A lot of us also have the urge to over-explain. We think: If I just give them enough context, they will understand and they will not be upset. What actually happens is the more you explain, the more others who are used to you being there, begin to negotiate. Suddenly you are stuck in a conversation your nervous system did not sign up for, you cannot think fast enough to find the exit, and you say yes again. And then the spiral: resentment, self-criticism, shame. Why can I never just say no? What is wrong with me?
Nothing. Nothing is wrong with you, except that you may need some actual tools.
5 Ways to Say No (Plus a Maybe, Because Sometimes You Just Need a Minute)
Short. Warm. Firm. No novel-length explanation. Here is what works:
“While I’d love to help, I don’t have the energy for that right now.” Honest and human. Energy is a real resource. Yours is limited. That is a complete sentence.

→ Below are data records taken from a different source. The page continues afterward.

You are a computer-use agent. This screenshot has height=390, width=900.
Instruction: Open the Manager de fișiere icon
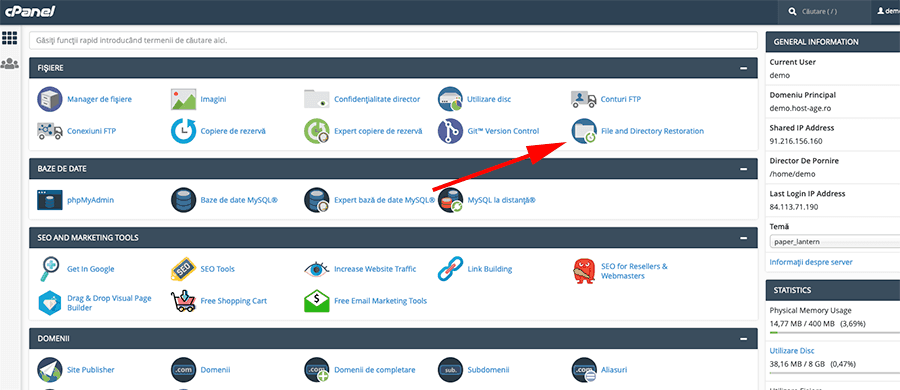(x=50, y=99)
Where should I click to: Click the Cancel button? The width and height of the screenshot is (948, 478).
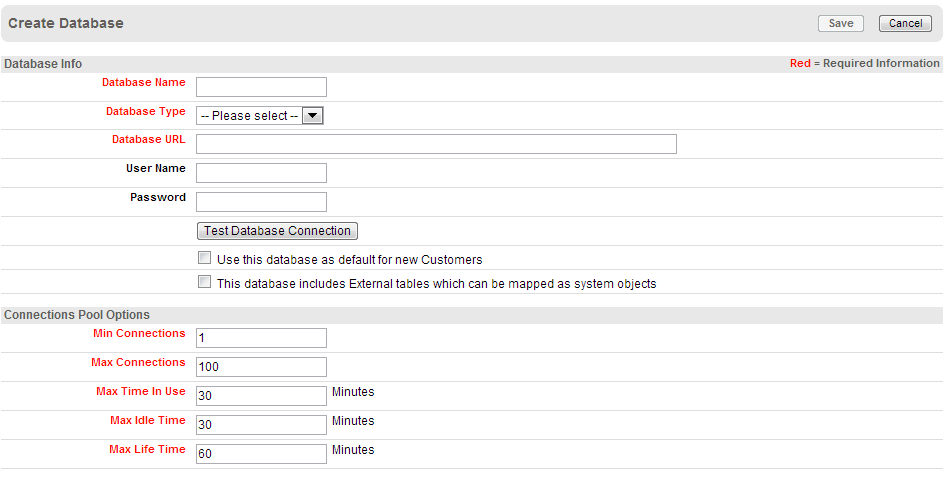tap(905, 23)
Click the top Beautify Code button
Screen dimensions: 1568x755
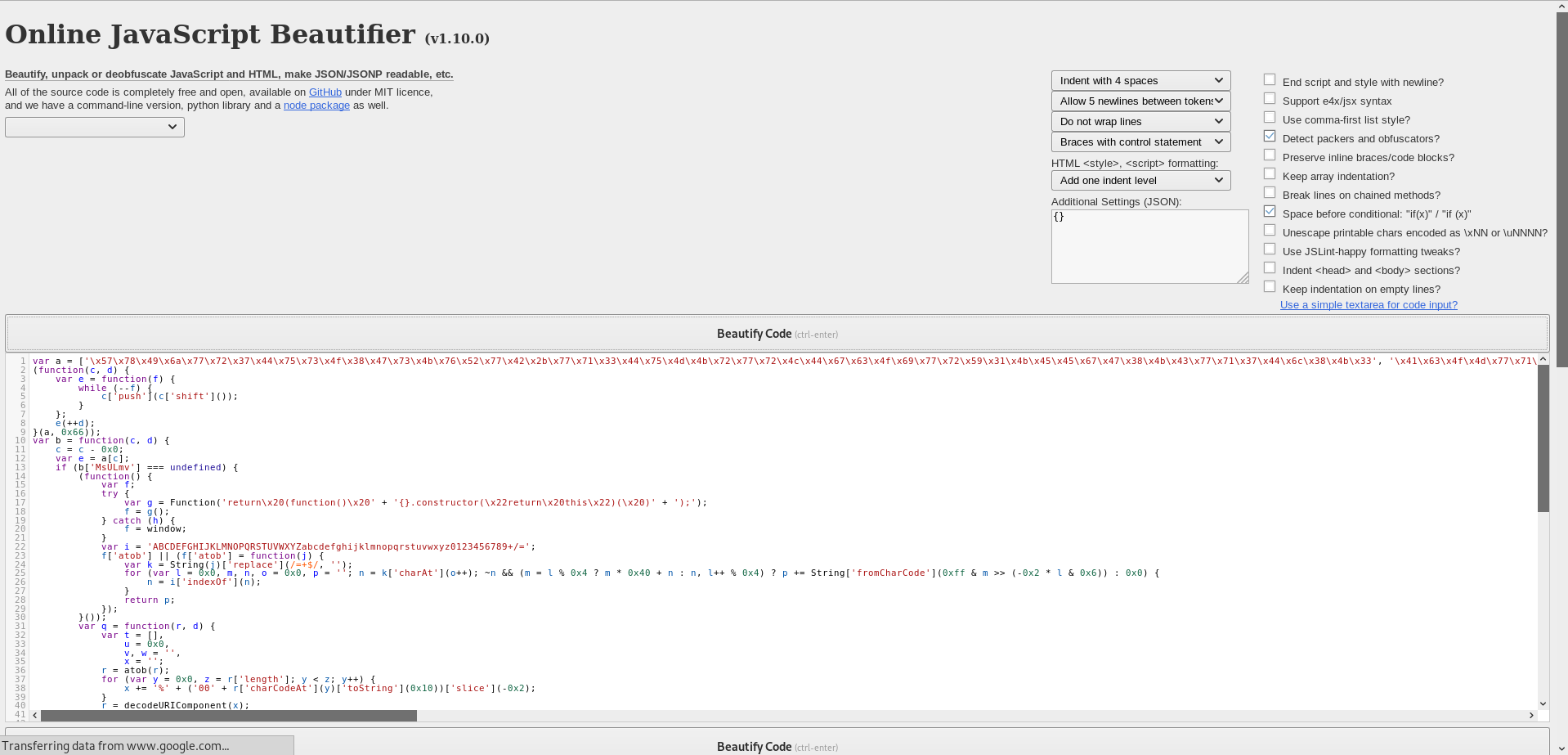point(777,334)
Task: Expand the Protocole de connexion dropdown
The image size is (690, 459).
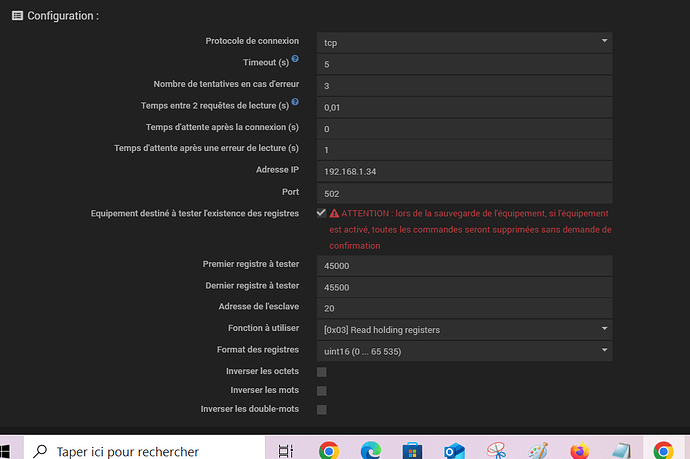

“I can’t prioritize that right now, so I’ll need to decline.” Clean. Professional. Nothing to argue with.
“My time is limited right now, and I can’t. Thank you for thinking of me.” A little warmth without opening the door for negotiation.
“Thank you for thinking of me. I’m not able to help with that.” The sentence ends at “though.” Do not add more. I know you want to. Do not.
“That doesn’t align with my goals right now, so I’m going to pass.” Great for professional settings. Decisive. Forward-looking. Very “I have my life together” energy even when you do not.
And the maybe, for when your brain genuinely needs time to process:
“I’d like some time to consider that. Can I get back to you in 24 to 48 hours?” This is not stalling. This is your brain doing what it needs to do, checking in with your actual capacity instead of defaulting to yes under pressure. Use this one freely and without guilt.
A few extras for the collection:
“I’m at capacity right now.”
“I’m not the right person for this right now.”
“I need to protect my bandwidth this season.”
The Capable & Overwhelmed Trap Is Real and It Is Exhausting
There is nothing small about carrying this much, even if your life looks “fine” from the outside.
When you are used to being the capable one, the reliable one, the one who figures it out, it can be really hard to even recognize how much you are holding, let alone give yourself permission to need support.
It’s okay to say, I need help. I can’t do this alone anymore.
That is often where things begin to shift.
Learning to protect your nervous system, say no without the guilt spiral, stop masking your way into burnout, and build a life that actually works with your brain rather than against it, these are all things you can genuinely work on. And when you do, the shift is real. Not just for you, but for everyone around you.
Because a you that is actually resourced is so much more present than a you that is white-knuckling through every single day. Your family does not need you to look fine. They need you to actually be okay.
If you are ready for support, we can work together in therapy to help you understand your capacity, reduce overwhelm, and build a life that actually works with your brain. I provide online therapy throughout Florida, including Miami, Naples, Tampa, Sarasota, Bradenton, Lakewood Ranch, Palm Beach, Boca Raton, and Orlando.
And if you are not quite ready for therapy, but you know something needs to change, you can start smaller. I have a boundaries course that walks you through how to protect your time, energy, and bandwidth in a way that actually sticks, without burning yourself out in the process.
FAQ’s
Questions I Hear All the Time (You Are Not Alone in These)
Is it normal to feel more overwhelmed than other people even when my life looks fine from the outside?
A: Yes—well, neurodivergent normal. Our brains process sensory input, emotional information, and everyday demands more intensely than neurotypical brains. What looks manageable from the outside can be genuinely exhausting from the inside. You are not being dramatic or too sensitive. You are not weak. You are running a very different operating system in a world that was designed for a different one.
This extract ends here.